- [What the task asks]:
Reproduce the assignment on examining the "Go Fish" and mystery executables word for word. It is the text that comes before the material.

- [Article]:

Assignment: RE

Changelog:

Your Task

  1. Download the executable version of a “Go Fish” game written in C (based on the version distributed with OpenBSD, which is based on a version written by Muffy Brockey before 1990). Also download the source code here.

  2. Answer the questions about the executable fish.exe linked above on the answer sheet. (Do not answer the questions about a recompiled version of the executable.)

  3. Download the mystery executable here

  4. Answer the questions about the executable mystery.exe linked above on the answer sheet answer sheet.

Hints for examining the executables

  1. The objdump command is my recommended way of decoding an executable. A command like

     objdump -sRrd --file-offset something.exe  > output.txt
    

    will provide a fairly complete dump of information about something.exe and write it to output.txt.

    Each of the options s, R, r, and d enable certain different data to be included (so if you omit one of them, you’ll get output with less information), see objdump --help or man objdump for information about these options and other options we do not use.

- [Stored data]:
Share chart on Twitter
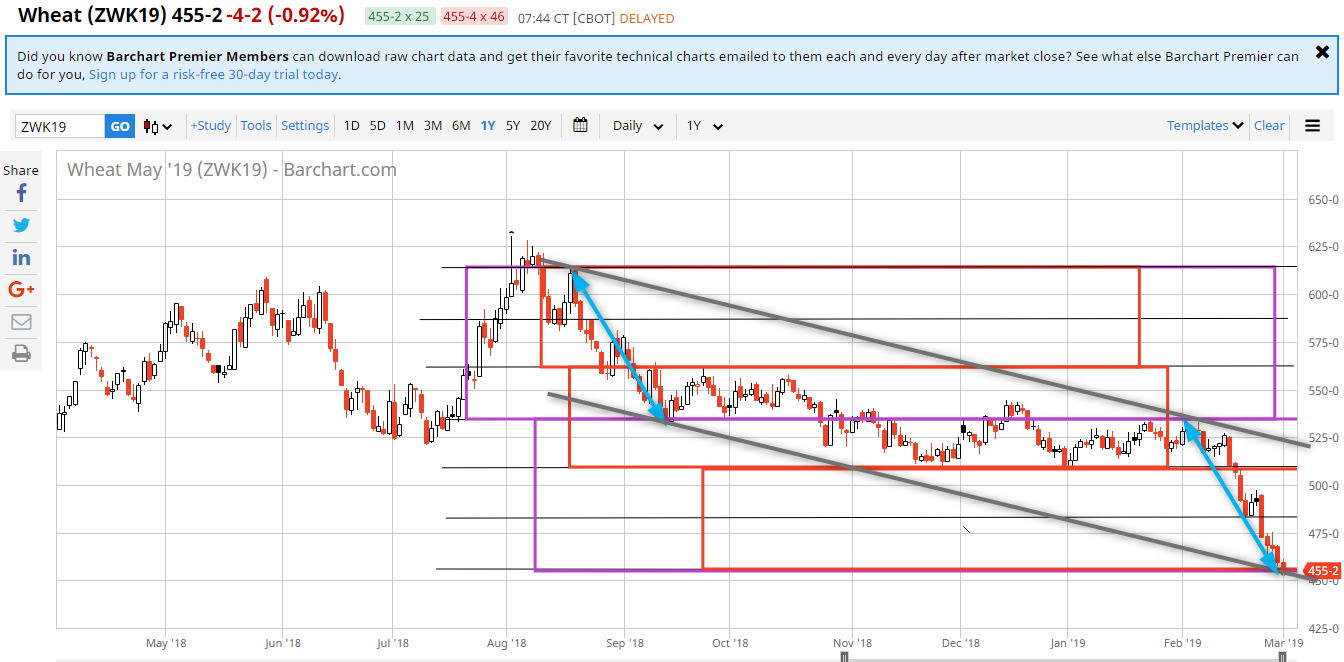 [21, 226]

...

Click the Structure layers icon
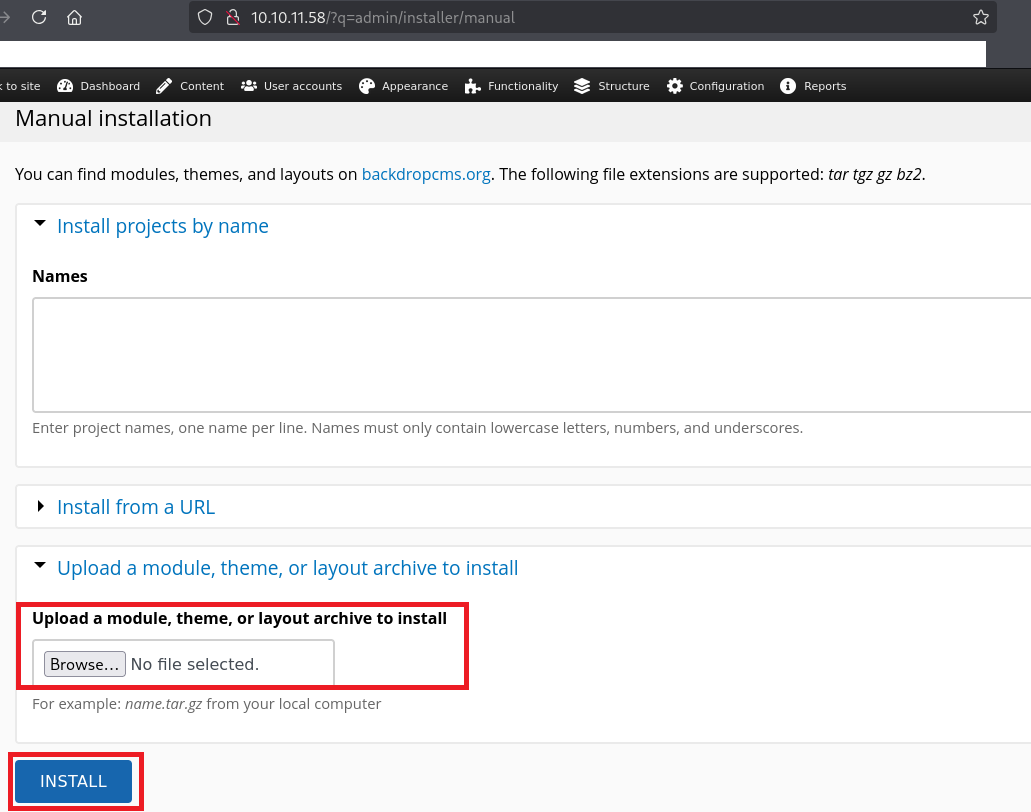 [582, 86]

- [Response to the exercise]:
Assignment: RE

Changelog:

Your Task

  1. Download the executable version of a “Go Fish” game written in C (based on the version distributed with OpenBSD, which is based on a version written by Muffy Brockey before 1990). Also download the source code here.

  2. Answer the questions about the executable fish.exe linked above on the answer sheet. (Do not answer the questions about a recompiled version of the executable.)

  3. Download the mystery executable here

  4. Answer the questions about the executable mystery.exe linked above on the answer sheet answer sheet.

Hints for examining the executables

  1. The objdump command is my recommended way of decoding an executable. A command like

     objdump -sRrd --file-offset something.exe  > output.txt
    

    will provide a fairly complete dump of information about something.exe and write it to output.txt.

    Each of the options s, R, r, and d enable certain different data to be included (so if you omit one of them, you’ll get output with less information), see objdump --help or man objdump for information about these options and other options we do not use.